» **DATASET EXTRACT**:
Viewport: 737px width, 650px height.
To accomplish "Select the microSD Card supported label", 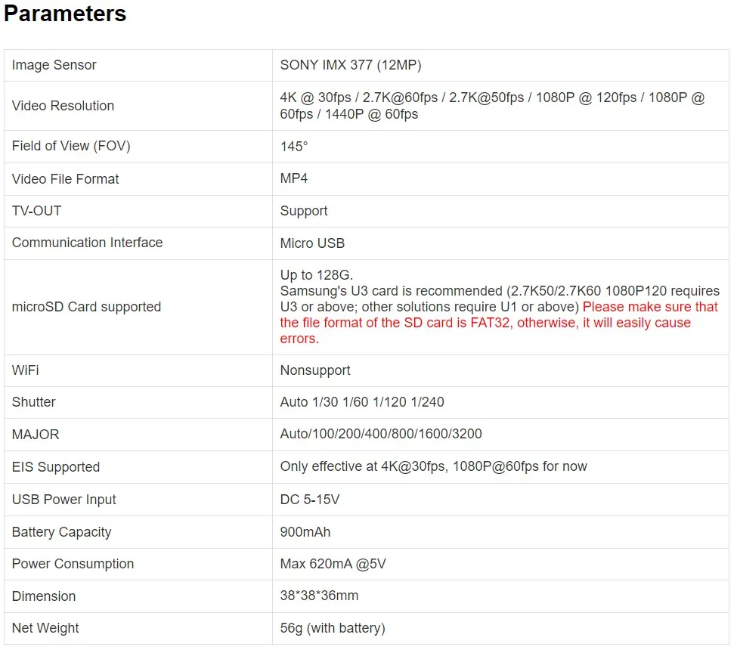I will pos(86,307).
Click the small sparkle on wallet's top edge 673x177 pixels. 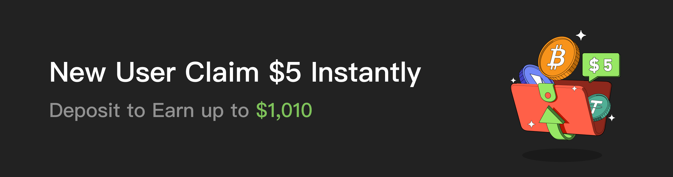[x=574, y=89]
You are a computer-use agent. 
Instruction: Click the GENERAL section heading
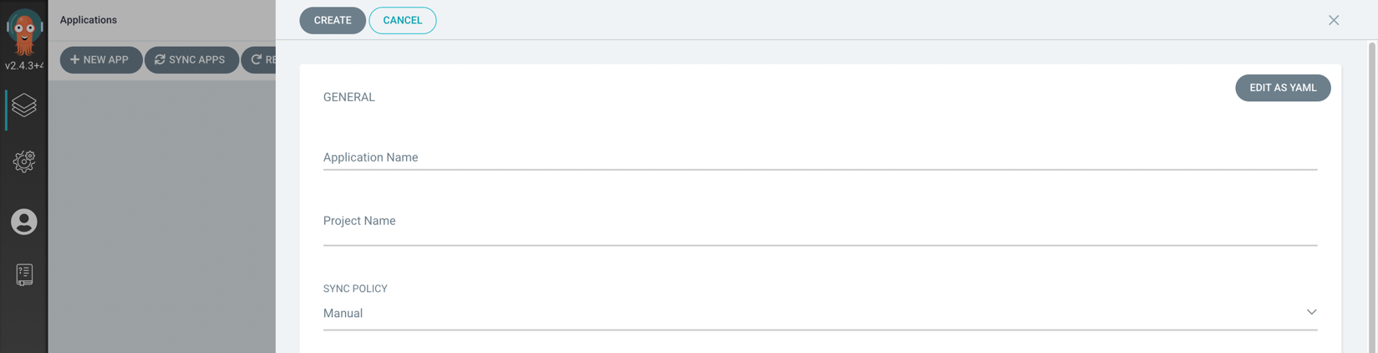click(349, 97)
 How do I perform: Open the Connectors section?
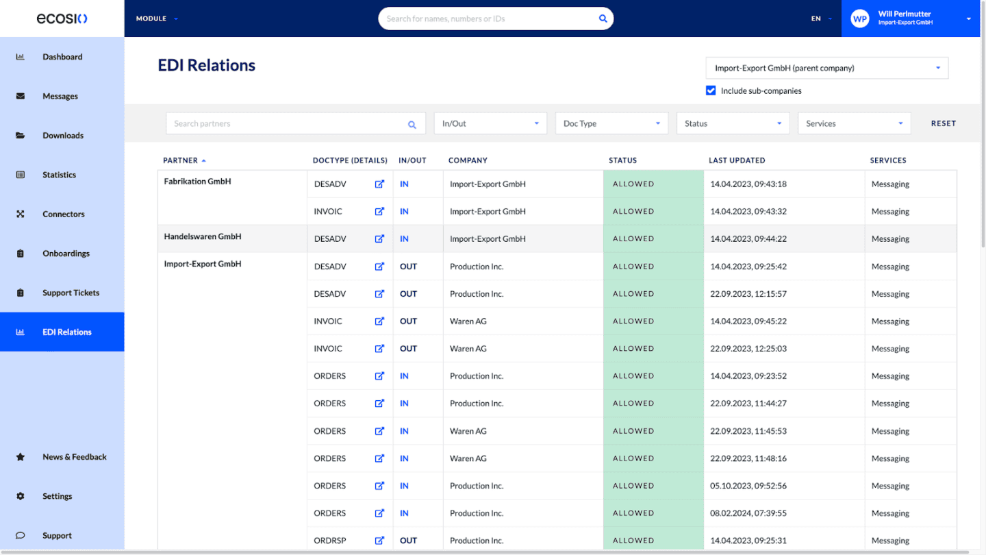coord(63,214)
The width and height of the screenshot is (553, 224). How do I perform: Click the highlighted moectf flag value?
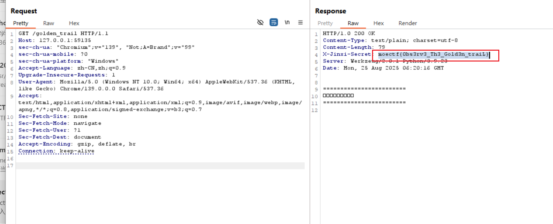click(433, 54)
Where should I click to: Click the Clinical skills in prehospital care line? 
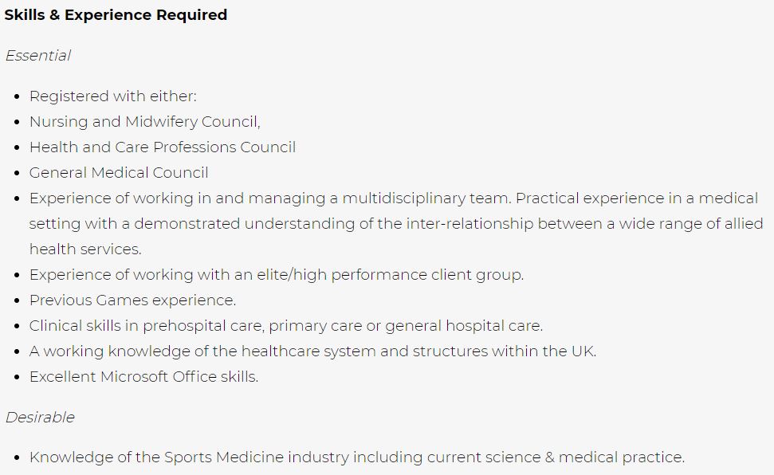pyautogui.click(x=286, y=326)
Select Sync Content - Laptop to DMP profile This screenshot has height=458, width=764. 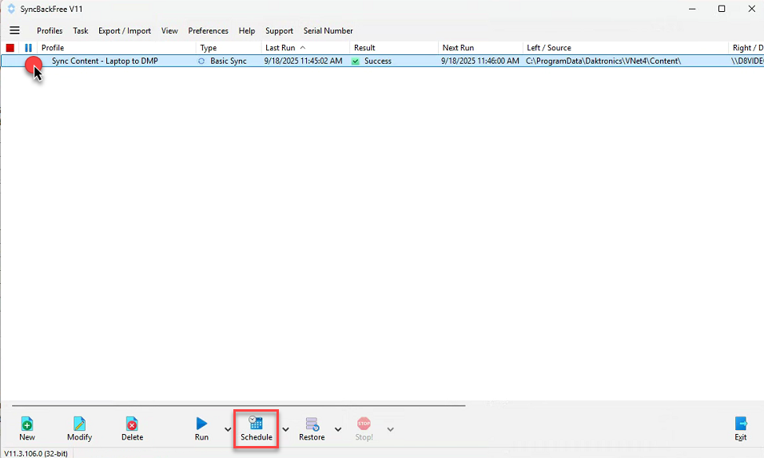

» **GOAL OF THE EXERCISE**: Render the stretch of data from the line containing "How do I perform: Open" through the end of the data as a numbered list, omitting blank lines and leaving out the pictures.

» **FINISHED ANSWER**:
1.  How do I perform: Open the Connectors section?
2. coord(63,214)
3. The width and height of the screenshot is (553, 224). How do I perform: Click the highlighted moectf flag value?
4. click(433, 54)
5. Where should I click to: Click the Clinical skills in prehospital care line? 
6. pyautogui.click(x=286, y=326)
7. Select Sync Content - Laptop to DMP profile This screenshot has height=458, width=764. 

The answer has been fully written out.